Esses cuidados normalmente começam quando os pacientes já recebem o resultado de expectativa de vida de até, pelo menos, 6 meses. Métodos curativos não são abordados nessas ações, mas a equipe multidisciplinar foca em procedimentos que tratam sobre a aceitação, a tranquilidade e apoio da família e também de amigos, em tomada de decisões significativas nessa etapa e outras diretrizes que são relativamente importantes para que o paciente se sinta bem nesse período final da vida.

O único problema do paliativismo é que alguns médicos deixam que esse procedimento se inicie muito tarde. Embora o conforto precise ser maior já bem próximo do fim de expectativa de vida do paciente, os cuidados paliativos podem ser feitos já no momento do diagnóstico e prosseguindo durante o tratamento até a fase final. Qualquer tipo de apoio, seja ele clínico, espiritual, psicológico e social precisam ser abordados no processo mediante a trajetória de vida do indivíduo.

Como funcionam esses cuidados?

Embora se trate de uma enfermidade, os médicos devem participar do processo, mas não são o enfoque principal das medidas. A atenção se volta ao atendimento social e emocional do paciente e da família e por isso, a equipe se expande para outros profissionais especializados:

• Enfermeiros: são os que acompanham cada ação ou alteração que ocorre ao paciente e que tomam iniciativas imediatas antes dos médicos realizarem alguma ação maior;

• Nutricionistas: pacientes com câncer passam a desenvolver algumas intolerâncias alimentares, perdem o apetite ou desenvolvem dificuldade para se alimentar devido aos efeitos colaterais da doença. Os nutricionistas podem acompanhar perda ou ganho de peso, direcionar dietas e acompanhar outros aspectos relacionados à nutrição do corpo;

• Farmacêuticos: fazem a administração de remédios que precisam ser consumidos durante os tratamentos;

• Psicólogos: são parte importante entre o paciente e a família. Em relação ao paciente, os psicólogos ajudam a compreender que a morte é parte inclusa da vida e sua aceitação é um ponto-chave para uma partida mais acalentadora, prevenir incidências de ansiedade, depressão ou raiva.
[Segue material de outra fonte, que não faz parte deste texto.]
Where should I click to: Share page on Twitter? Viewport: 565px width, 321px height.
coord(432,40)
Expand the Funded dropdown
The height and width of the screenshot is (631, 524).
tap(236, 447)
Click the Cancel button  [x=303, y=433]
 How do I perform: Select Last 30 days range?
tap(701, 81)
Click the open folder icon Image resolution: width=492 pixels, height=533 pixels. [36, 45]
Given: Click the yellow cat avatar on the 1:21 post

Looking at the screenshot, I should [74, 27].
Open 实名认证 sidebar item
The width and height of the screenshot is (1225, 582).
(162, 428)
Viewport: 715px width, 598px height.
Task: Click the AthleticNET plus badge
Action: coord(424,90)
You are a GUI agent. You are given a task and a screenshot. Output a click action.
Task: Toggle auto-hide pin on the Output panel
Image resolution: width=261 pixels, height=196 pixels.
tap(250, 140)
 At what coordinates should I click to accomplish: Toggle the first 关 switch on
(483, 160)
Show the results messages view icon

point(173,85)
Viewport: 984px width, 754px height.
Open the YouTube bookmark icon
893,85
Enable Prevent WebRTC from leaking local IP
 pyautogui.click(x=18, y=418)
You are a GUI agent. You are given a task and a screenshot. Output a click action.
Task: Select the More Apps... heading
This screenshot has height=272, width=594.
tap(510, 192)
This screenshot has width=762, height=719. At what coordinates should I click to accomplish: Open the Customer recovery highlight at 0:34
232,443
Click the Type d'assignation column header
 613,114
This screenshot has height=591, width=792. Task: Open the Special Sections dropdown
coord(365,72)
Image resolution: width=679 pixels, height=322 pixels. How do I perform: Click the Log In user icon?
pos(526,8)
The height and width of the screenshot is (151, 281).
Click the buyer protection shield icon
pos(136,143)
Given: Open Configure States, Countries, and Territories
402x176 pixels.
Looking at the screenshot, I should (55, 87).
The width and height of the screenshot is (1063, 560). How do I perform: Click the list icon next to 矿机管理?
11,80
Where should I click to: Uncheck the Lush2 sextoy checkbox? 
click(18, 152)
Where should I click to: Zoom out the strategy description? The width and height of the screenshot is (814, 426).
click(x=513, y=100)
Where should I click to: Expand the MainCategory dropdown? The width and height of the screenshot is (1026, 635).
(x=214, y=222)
Com a família, o apoio psicológico trabalha com a perda de um ente querido, o amparo com o paciente frente a crises emocionais pela doença e outras possíveis dificuldades emocionais;

• Fisioterapeutas: um fisioterapeuta pode ser útil porque alguns tipos de câncer podem prejudicar a locomoção e a capacidade motora dos pacientes. Exercícios, alongamentos, atividades de descompressão do corpo e outras táticas são desenvolvidos por esses profissionais;

• Ministros ou evangelistas: dependendo da crença ou religião do paciente e de seus familiares, os cuidados paliativos também podem ser feitos com a ajuda de pessoas ligadas a questões espirituais relacionadas às crenças do indivíduo. A fim de garantir maior aceitação e autonomia para se ter uma fase final tranquila, essas pessoas também influenciam na melhora emocional.

Mesmo que os cuidados paliativos estejam sendo administrados, não é recomendado parar o tratamento no decorrer do processo. O ideal é que as duas medidas sejam interligadas para que o paciente perceba e se sinta mais confortável e em paz. Esses cuidados geralmente ocorrem em hospitais e grandes centros médicos, pois o contato com a equipe multidisciplinar é mais próxima. Contudo, não há restrições do paciente receber a equipe em casa, embora muitos hospitais ofereçam centros especializados em paliativismo e que retratam assuntos ainda bem mais delicados como sexualidade, ocorrência de linfedemas, infecções, entre outros.

Ou então o paciente, em consenso com a família, pode optar por um hospice que também ofereça esses cuidados de forma mais direta e eficaz.